There was 1 consistent thing about her, though: She didn’t always follow through, but she always gave a warning. Hindsight is 20/20.

So when she struck, boy, did she strike. She threw, flipped, and broke everything in her path. And when she was all finished, the man would have to pick up the pieces of his shattered life and start over from scratch. He’d know better next time – hell hath no fury like a woman scorned.

Like this woman, Hurricane Sandy struck the east coast of the United States with strength and furore. Meteorologists gave warnings which – unlike in the above scenario – most people heeded, and they did what they had to do to prepare and/or get the hell out of the way. Sandy started in the Caribbean, leaving death & destruction in her wake, and made her way up to the United States, where she first caused some problems in the southeast. But even that wasn’t the beginning. Over 2-3 days, Sandy lost a little strength but quickly made up for it as she went further northeast. The Carolinas, Virginia, Maryland, northward… most states weren’t spared Sandy’s wrath.

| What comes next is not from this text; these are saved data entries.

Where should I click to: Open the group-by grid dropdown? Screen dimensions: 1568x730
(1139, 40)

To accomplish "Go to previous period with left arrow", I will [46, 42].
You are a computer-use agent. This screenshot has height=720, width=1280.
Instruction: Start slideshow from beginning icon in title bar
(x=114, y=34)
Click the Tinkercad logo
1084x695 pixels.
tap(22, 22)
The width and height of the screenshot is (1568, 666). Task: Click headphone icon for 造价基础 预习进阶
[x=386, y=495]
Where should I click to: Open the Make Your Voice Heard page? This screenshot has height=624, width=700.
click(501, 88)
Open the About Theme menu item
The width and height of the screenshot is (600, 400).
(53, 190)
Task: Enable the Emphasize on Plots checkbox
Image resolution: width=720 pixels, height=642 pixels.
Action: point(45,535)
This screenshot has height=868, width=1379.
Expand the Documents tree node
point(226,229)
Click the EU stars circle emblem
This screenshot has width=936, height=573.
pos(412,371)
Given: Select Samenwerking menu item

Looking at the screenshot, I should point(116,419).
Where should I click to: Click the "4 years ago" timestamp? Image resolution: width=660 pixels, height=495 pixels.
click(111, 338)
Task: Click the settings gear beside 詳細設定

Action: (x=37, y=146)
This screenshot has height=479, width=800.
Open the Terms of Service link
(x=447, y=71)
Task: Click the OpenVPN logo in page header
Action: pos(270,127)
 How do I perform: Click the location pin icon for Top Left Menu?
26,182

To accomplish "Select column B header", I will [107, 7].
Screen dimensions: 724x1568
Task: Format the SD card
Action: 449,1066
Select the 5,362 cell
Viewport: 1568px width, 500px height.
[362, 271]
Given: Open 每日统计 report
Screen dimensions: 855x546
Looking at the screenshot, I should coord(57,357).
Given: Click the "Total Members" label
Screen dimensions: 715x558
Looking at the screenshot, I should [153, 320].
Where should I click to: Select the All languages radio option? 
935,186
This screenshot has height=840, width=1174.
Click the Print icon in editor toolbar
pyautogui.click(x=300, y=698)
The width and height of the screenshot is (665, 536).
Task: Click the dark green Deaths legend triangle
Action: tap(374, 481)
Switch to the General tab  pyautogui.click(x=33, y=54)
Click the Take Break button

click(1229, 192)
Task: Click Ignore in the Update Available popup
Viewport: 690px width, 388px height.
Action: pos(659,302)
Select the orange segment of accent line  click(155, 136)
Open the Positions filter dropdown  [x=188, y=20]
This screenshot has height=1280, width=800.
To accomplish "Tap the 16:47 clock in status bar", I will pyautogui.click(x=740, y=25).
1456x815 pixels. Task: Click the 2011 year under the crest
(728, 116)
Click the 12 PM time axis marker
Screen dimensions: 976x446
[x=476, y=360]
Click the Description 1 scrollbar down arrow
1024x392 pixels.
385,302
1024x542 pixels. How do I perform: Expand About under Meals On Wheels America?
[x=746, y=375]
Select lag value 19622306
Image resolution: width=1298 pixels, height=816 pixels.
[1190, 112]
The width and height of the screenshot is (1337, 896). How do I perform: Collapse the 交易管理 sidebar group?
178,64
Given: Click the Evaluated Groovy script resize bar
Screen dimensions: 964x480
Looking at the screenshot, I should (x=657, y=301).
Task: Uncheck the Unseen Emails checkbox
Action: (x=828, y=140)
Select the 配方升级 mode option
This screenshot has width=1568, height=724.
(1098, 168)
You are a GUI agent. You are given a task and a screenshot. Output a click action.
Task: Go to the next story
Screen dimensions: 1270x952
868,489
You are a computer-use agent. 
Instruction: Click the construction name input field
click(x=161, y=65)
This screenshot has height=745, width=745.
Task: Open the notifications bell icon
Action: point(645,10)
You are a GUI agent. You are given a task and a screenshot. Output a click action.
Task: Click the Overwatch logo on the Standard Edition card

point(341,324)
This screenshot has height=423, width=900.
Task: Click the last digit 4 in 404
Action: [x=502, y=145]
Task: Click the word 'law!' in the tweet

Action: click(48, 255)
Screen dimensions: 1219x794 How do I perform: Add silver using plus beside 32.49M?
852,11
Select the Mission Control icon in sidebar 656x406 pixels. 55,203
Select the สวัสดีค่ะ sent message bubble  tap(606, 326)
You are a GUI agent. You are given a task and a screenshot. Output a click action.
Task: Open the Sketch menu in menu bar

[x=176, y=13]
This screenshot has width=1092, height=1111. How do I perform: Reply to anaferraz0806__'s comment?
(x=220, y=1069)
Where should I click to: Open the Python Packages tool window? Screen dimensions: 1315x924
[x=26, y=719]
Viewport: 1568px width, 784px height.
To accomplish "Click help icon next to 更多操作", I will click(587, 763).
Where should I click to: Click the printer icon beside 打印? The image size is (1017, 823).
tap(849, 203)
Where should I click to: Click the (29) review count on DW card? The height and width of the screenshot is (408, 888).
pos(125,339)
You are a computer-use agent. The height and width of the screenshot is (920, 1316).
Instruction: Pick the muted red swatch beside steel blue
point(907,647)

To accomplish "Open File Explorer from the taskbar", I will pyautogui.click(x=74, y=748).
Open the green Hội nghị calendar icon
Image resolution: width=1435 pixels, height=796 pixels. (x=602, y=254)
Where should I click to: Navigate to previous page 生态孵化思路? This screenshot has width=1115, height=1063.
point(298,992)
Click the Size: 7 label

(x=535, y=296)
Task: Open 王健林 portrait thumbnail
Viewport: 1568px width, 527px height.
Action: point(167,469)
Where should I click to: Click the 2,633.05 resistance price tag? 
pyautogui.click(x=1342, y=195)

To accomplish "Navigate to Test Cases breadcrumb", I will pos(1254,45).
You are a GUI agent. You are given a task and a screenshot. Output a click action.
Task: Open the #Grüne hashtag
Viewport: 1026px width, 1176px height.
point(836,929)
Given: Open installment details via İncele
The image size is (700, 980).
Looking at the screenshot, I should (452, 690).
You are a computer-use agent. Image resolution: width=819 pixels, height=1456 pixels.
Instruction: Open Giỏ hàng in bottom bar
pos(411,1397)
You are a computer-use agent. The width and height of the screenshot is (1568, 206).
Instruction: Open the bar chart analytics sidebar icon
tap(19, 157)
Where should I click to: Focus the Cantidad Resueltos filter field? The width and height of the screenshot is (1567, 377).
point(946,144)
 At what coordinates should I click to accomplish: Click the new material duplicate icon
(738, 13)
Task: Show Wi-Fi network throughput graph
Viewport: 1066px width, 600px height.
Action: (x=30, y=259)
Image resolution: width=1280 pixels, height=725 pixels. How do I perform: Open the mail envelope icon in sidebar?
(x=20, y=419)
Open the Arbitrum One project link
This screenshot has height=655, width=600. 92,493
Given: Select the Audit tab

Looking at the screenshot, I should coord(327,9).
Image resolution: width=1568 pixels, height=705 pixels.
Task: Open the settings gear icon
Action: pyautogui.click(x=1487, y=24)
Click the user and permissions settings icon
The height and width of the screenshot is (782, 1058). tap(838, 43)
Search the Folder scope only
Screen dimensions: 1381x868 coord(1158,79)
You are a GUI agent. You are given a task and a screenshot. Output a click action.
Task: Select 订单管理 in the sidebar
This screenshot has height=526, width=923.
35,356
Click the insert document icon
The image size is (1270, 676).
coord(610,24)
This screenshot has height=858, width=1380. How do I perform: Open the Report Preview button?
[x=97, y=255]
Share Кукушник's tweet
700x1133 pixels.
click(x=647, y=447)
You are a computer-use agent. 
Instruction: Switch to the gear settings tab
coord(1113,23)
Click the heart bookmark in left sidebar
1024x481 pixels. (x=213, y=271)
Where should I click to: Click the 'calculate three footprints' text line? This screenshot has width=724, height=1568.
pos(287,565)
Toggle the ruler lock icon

Sandy was a bit temperamental, though, hitting some areas harder than others, as if some were less deserving of her wrath than other areas (even though they still felt her wrath). One of those areas is my hometown, New York City, and especially my borough. And watching everything from 3500 miles away is hard.

I’m one of those people who, when disaster strikes, wants to do whatever it takes to help – whether it’s a small cash donation or a big volunteering effort. 3 years after Hurricane Katrina, I volunteered with HfH for a day to help build a house. I couldn’t volunteer when Hurricane Katrina hit, so when I got the chance, I took it even though it was 3 years later. So being 3500 miles away from home, worrying about my loved ones and being unable to help, weighed down on me.

Along New York City’s coastline, people lost their homes, cars, and businesses. Trees and electrical live wires came down. Some schools and banks are still closed for a while. Public transportation shut down for a while (still experiencing a few glitches). And worst of all, some people lost their lives, with the youngest victims being 2 little brothers (photo). There are people who still don’t have electricity, heat and/or water in the middle of December.

I’m glad that my loved ones are safe, but my hometown is forever changed and my next visit will be bittersweet.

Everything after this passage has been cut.